Il mare svolge un ruolo fondamentale nella meccanica del nostro
pianeta: sono i “sistemi circolatori” interdipendenti di
mare ed atmosfera che determinano i cambiamenti del clima nel
pianeta. Le grandi masse d’acqua marina, quasi del tutto
immobili al di sotto della superficie, hanno una potente
influenza stabilizzatrice sul clima stesso, producendo un
"effetto-volano" che modera quelle che, altrimenti,
sarebbero devastanti fluttuazioni meteorologiche. Inoltre,
gli oceani sono anche grandi bacini di contenimento di gas
dissolti, e contribuiscono a regolare la composizione
dell’aria che respiriamo. Il mare è un unico, grande
organismo dinamico, le sue acque sono in costante movimento per
effetto del calore del sole, che fornisce la “spinta”
iniziale, della rotazione della Terra e delle maree solari e
lunari.

Le
grandi correnti trasportano enormi masse d’acqua a grandissime
distanze, con un continuo interscambio tra le acque
equatoriali calde e quelle polari fredde La Corrente
del Golfo, più veloce di qualsiasi nave, trasporta 55 milioni di
metri cubi d’acqua al secondo, una massa 50 volte maggiore di
quella di tutti i fiumi del mondo. Senza di essa, le terre
“temperate” dell’Europa nord occidentale assomiglierebbero
alla zona subartica.
Le
correnti del Perù e del Benguela dell’Africa sud occidentale trasportano in
superficie acque ricchissime di nutrienti che danno vita al plancton di cui si
cibano pesci, mammiferi e uccelli marini.

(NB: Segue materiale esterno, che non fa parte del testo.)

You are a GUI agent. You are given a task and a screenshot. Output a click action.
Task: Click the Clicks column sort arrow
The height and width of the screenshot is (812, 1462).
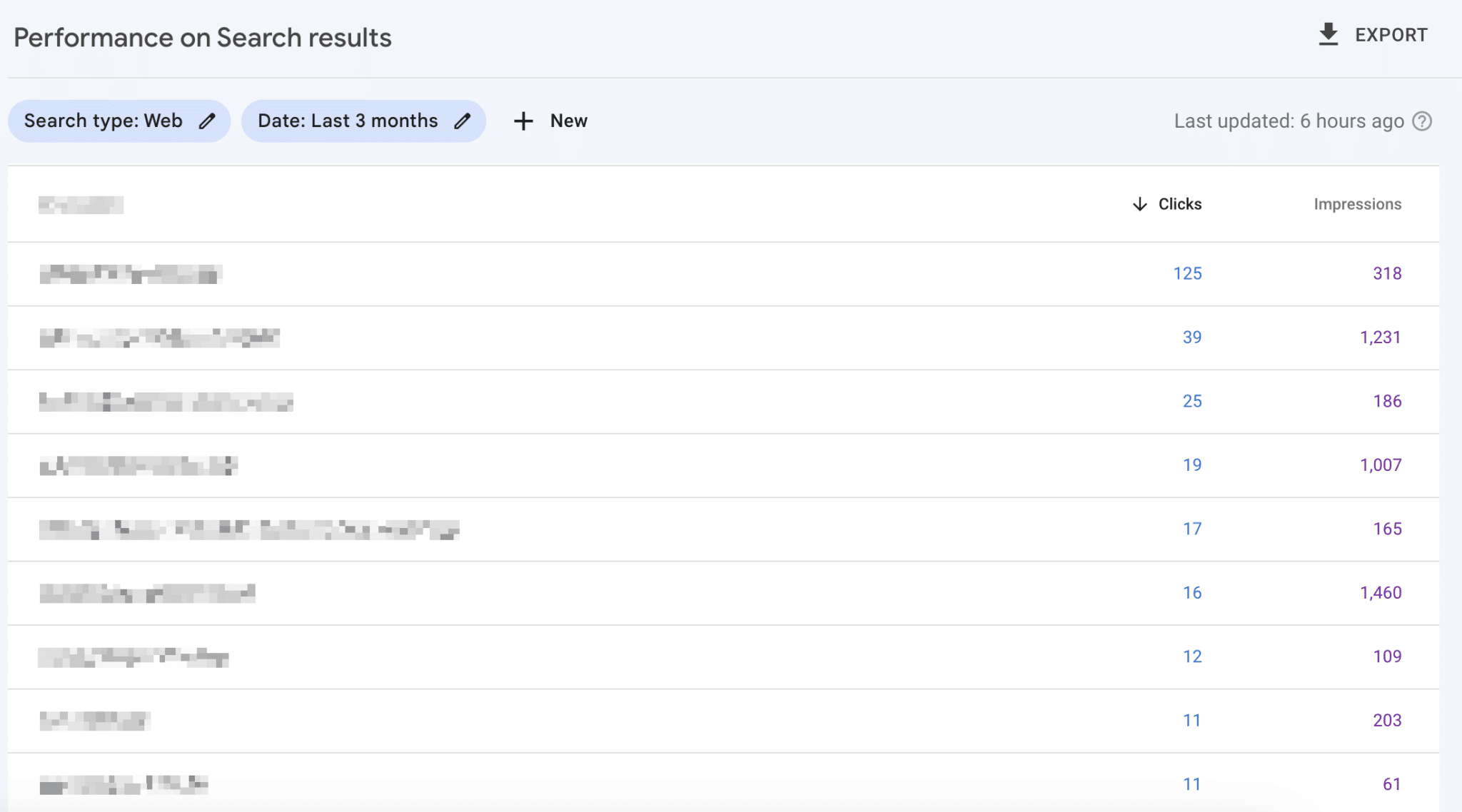coord(1139,204)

Ma le fluttuazioni di queste
correnti danno vita anche a gravi fenomeni climatici come il niño che hanno
ripercussioni sul clima dell'intero pianeta, fenomeni che sembrano verificarsi
sempre con maggiore frequenza, probabilmente a causa delle modifiche apportate
dall'uomo con l'inquinamento che sta provocando l'effetto serra ed un aumento
globale della temperatura.
La
ricchezza dei fondali
I grandiosi rilievi e le fosse degli abissi ci raccontano la storia geologica
del mare, del fondale sottomarino composto da zolle in movimento. Le grandi
dorsali sul fondo degli oceani segnano i punti in cui le zolle si separano: lo
strato sottostante di materia incandescente, preme verso l’alto dando
origine ai rilievi, mentre il fondale si diparte dall’asse della dorsale,
formando la piana abissale. Le fosse profonde si sono formate nei punti di
collisione tra zolle oceaniche e continentali.
Il
mare sembra enorme e sconfinato, ma l’acqua che rende la Terra un Pianeta
Blu è, se rapportata alle dimensioni del globo terrestre, paragonabile al
sottile velo di umidità che copre un pallone da calcio. Ma, per fare un altro
esempio, il monte più alto del Mondo, l'Everest, potrebbe essere contenuto
senza problemi dalla Fossa delle Marianne.
Lungo
i Continenti si sono formate le “piattaforme continentali” (l'8% cento
della superficie oceanica): alimentate dai sedimenti provenienti dalla terra,
sono di solito le zone di mare più fertili, dove le attività umane ed
il prelievo di pesca sono più forti ed impattanti. Le scarpate continentali
(il 16% circa della superficie marina), con gradienti da 4 a 10 volte più
ripidi delle piattaforme, arrivano fino a 500 metri di profondità. Poi
i fondali sprofondano fino a 3 mila metri fino a raggiungere il fondo
oceanico, un immenso pianoro che si estende anche per centinaia di chilometri
senza il minimo rilievo, ma che spesso è solcato da fenditure e corrugamenti
e spaccato da possenti dorsali che si stendono da un’estremità all’altra
dei quattro grandi oceani.
Ma
dagli abissi, lungo i continenti o vicino agli Arcipelaghi, si levano anche
giganteschi, canyon e lunghissime e strette fosse, la più profonda delle
quali, quella delle Marianne, raggiunge gli 11 mila metri di profondità.